Il superomismo
L’approdo superomistico di d’Annunzio è visibile compiutamente a partire dalla stesura dei romanzi pubblicati dopo Il piacere, negli anni Novanta. Tuttavia estetismo e superomismo sono, tanto nella sua poetica quanto nella sua ideologia, strettamente connessi tra loro: facce della stessa medaglia, aspetti complementari dell’ispirazione sensuale e dell’affermazione della vitalità pura come norma suprema che non deve obbedire a niente e a nessuno.

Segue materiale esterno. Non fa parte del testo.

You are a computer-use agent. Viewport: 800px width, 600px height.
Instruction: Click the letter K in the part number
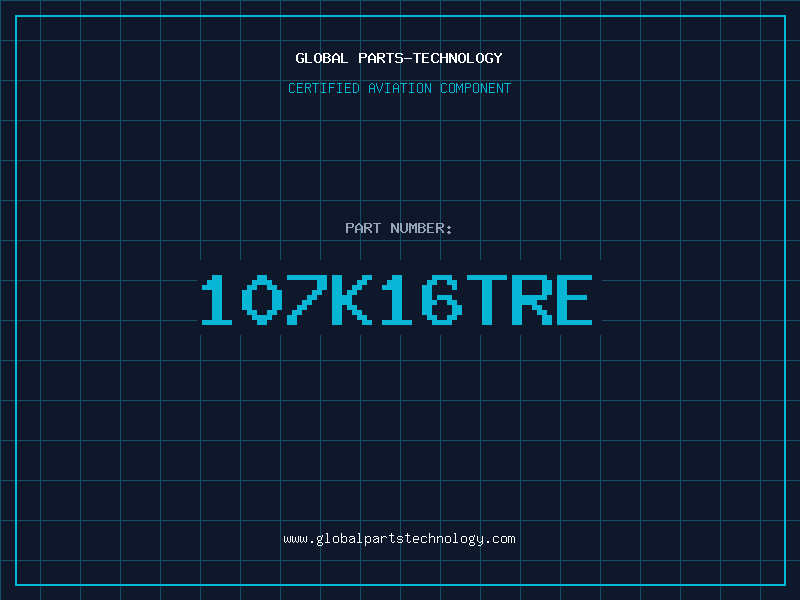pyautogui.click(x=351, y=300)
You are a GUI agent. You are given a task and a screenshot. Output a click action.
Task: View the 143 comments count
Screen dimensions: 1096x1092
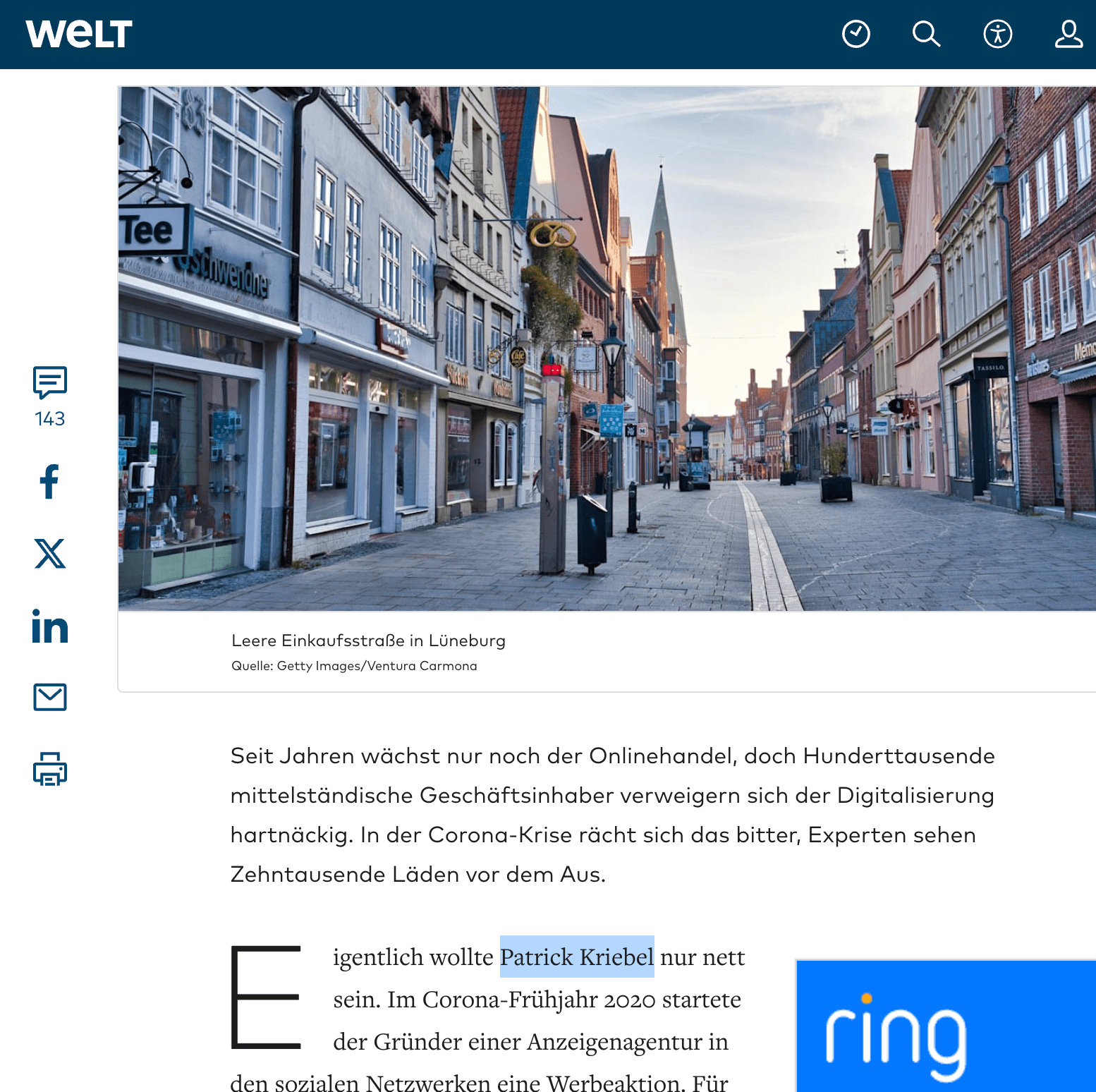[x=50, y=419]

Per d’Annunzio il superuomo è infatti una creatura di sensibilità superiore, un individuo eccezionale al quale spettano il diritto e il dovere di opporsi all’insulsa realtà borghese, per realizzare senza incertezze il proprio dominio sulla realtà. «Il mondo», scrive nelle Vergini delle rocce, «è un dono magnifico largito dai pochi ai molti, dai liberi agli schiavi, da coloro che pensano e sentono a coloro che debbono lavorare»: i pochi, i liberi, coloro che pensano e sentono rappresentano una nuova aristocrazia dello spirito che, attraverso il culto del bello e un’anima risoluta, potrà (e dovrà) imporsi sulla massa, in spregio alle comuni leggi del bene e del male.